With the environmental variables selected on the basis of the factor analysis, the modified phytosociological importance index (IVI) was then calculated for each of the plant species present in the different samples. Based on the relative frequency in each sampling, the relative dominance in each sampling, and the inverse of the relative occurrence in the different clusters determined in the previous ordination analysis, this step was carried out to “penalize” the importance of the more euryoecious species in favor of the more stenoecious ones.

$$\mathrm{I}\mathrm{V}\mathrm{I}=\frac{\left(\mathrm{F}\mathrm{r}+\mathrm{D}\mathrm{r}\right)}{\mathrm{F}\mathrm{r}\mathrm{t}}$$

where Fr is the relative frequency of occurrence of the species in each sampling cluster; Dr is the mean relative dominance (measured in cover) in each sampling cluster; and Frt is the relative frequency of occurrence in all sampling clusters. Frt penalizes those species found in many different communities.

Subsequently, based on the preliminary results of the factorial analysis and PCA, the analysis of the main components, and the phytosociological importance of each species, a canonical correspondence analysis (CCA) was carried out with the aim of observing ecological patterns according to each of the distribution gradients of the environmental variables in the composition of each phytocorion or plant community studied.

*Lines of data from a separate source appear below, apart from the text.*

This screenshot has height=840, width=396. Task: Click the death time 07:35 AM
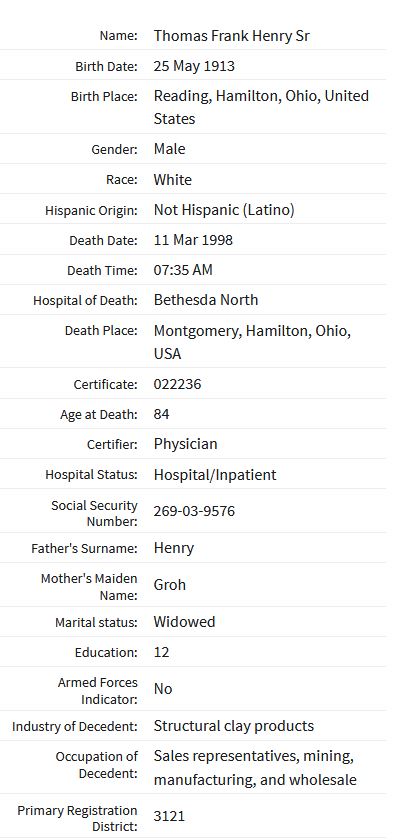pyautogui.click(x=183, y=270)
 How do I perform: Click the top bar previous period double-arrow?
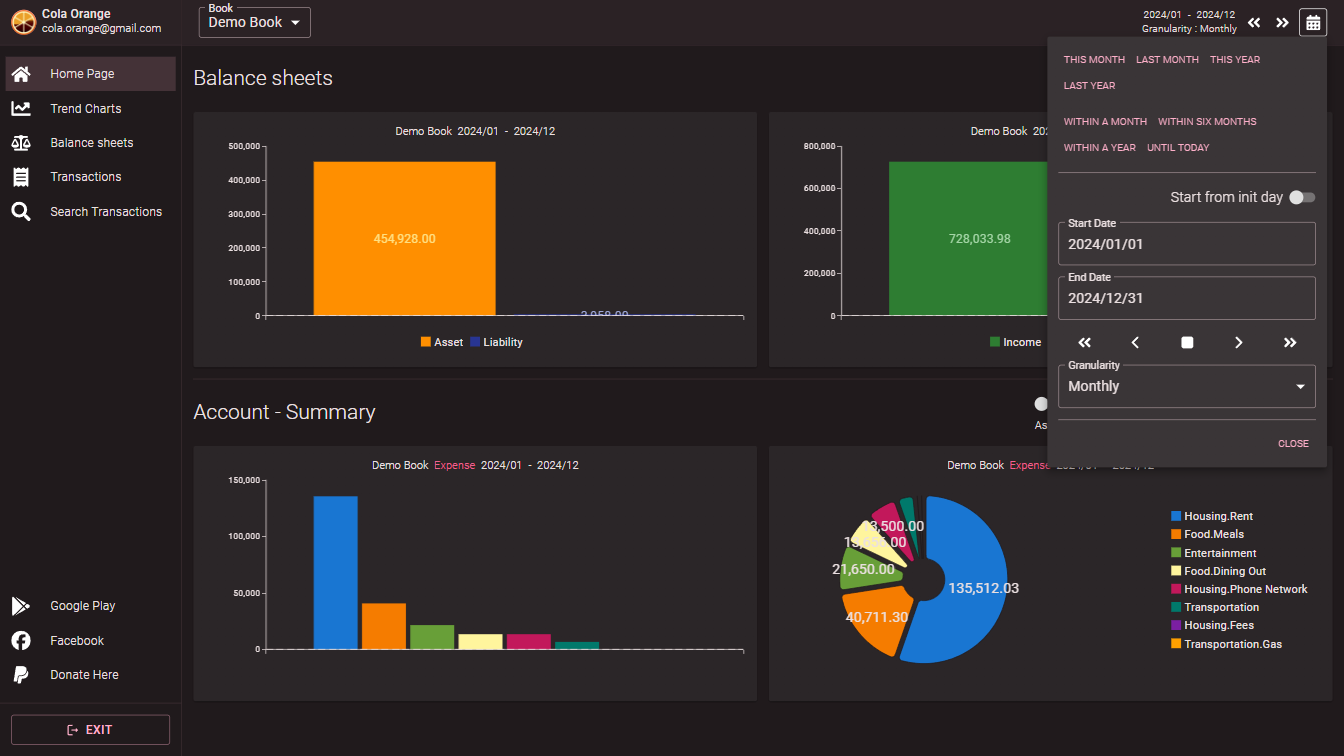pos(1254,23)
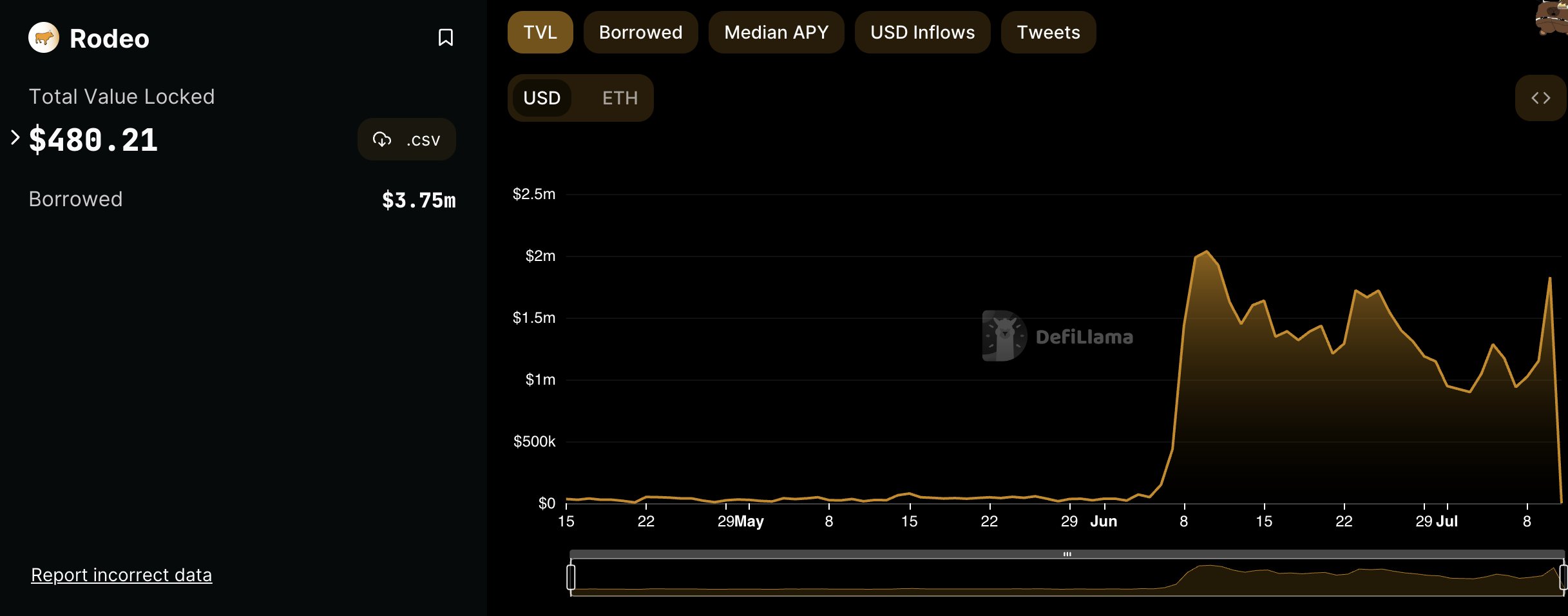
Task: Toggle the Borrowed chart metric
Action: [640, 32]
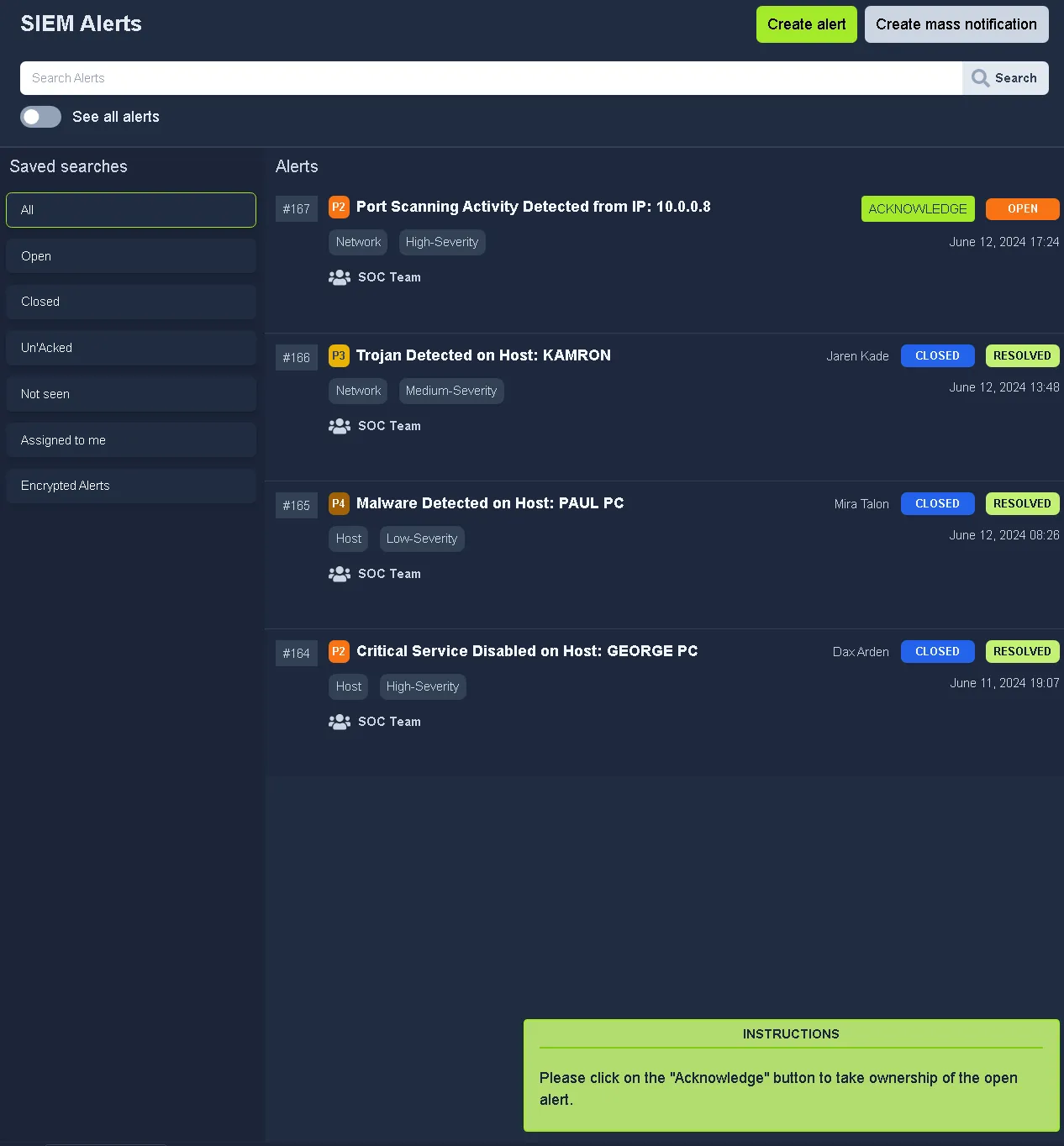
Task: Click the P3 priority badge on Trojan alert
Action: tap(339, 356)
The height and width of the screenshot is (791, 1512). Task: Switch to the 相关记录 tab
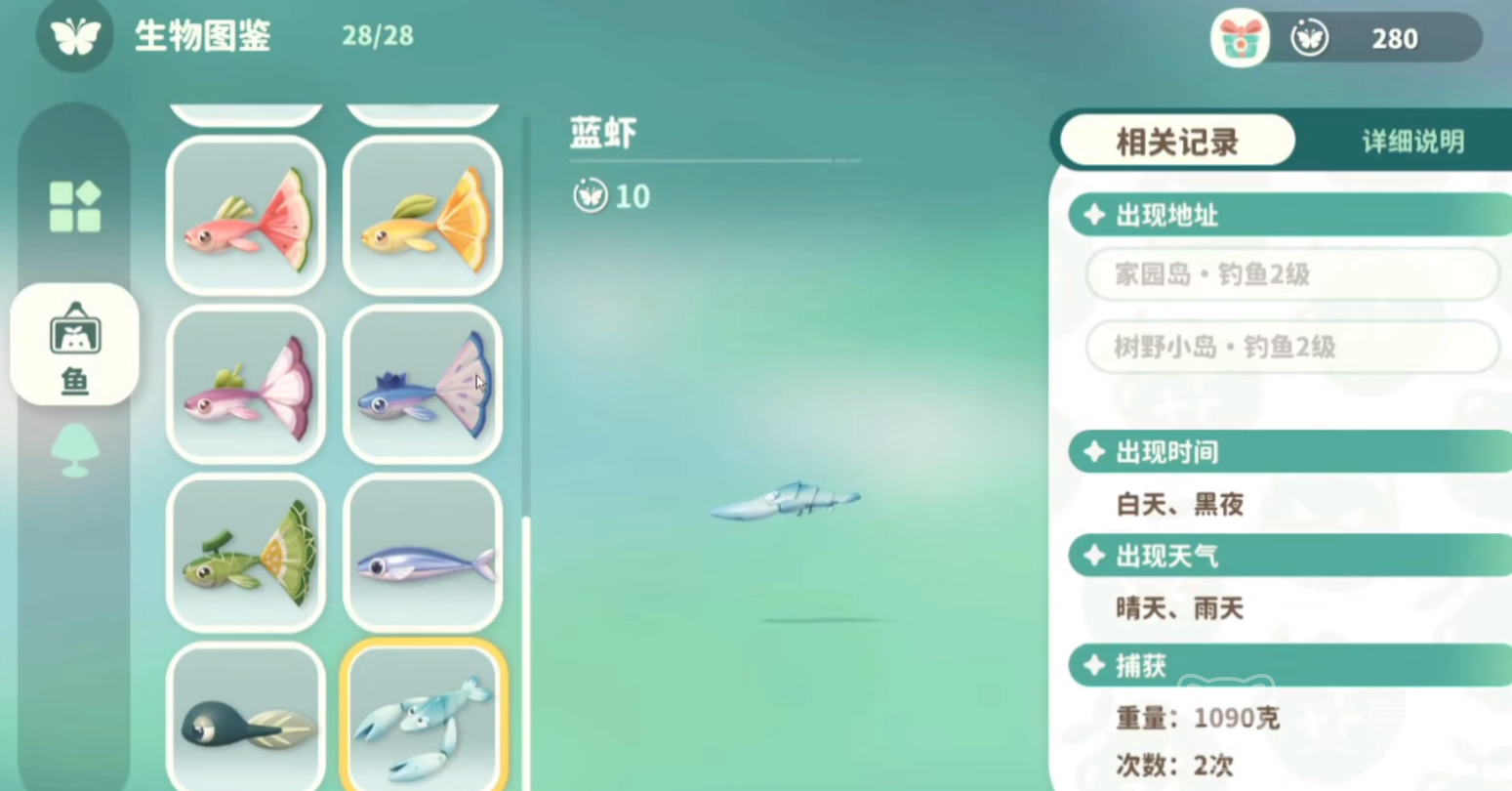point(1177,142)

In order to compare the different communities with each other according to soil composition and bioclimate, comparative analyses of variance were carried out. Previously, an exploratory analysis of the data was carried out to check the distribution, normality, and homoscedasticity of the data for a better choice of comparative methods. For this purpose, the Shapiro–Wilks test was used to check the normality of the data. This test showed that most of the variable distributions did not follow a normal distribution, so non-parametric methods were chosen. For the comparison between the different plant communities studied, the Kruskal–Wallis method of comparisons between medians was used, a non-parametric method analogous to the ANOVA analysis.

5. Conclusions

This study clearly highlights the differentiation of the Italian grasslands from the Iberian ones, which are separated into two alliances: the Hordeion leporini alliance distributed throughout the western Mediterranean basin, from which we segregate the communities of G. coronaria and G. discolor according to their different edaphic, floristic, and structural characteristics that allow us to include these grasslands in the Resedo albae-Glebionenion coronariae sub-alliance, which we include in the Malvion neglectae alliance. According to the new taxonomy of the genus Glebionis [19,20], name corrections are made according to the Code of Phytosociological Nomenclature. The statistical study of 81 samples for Spain and Portugal and 101 for Italy and Greece allowed us to establish seven new syntaxa, six of which have association rank and one with subassociation rank.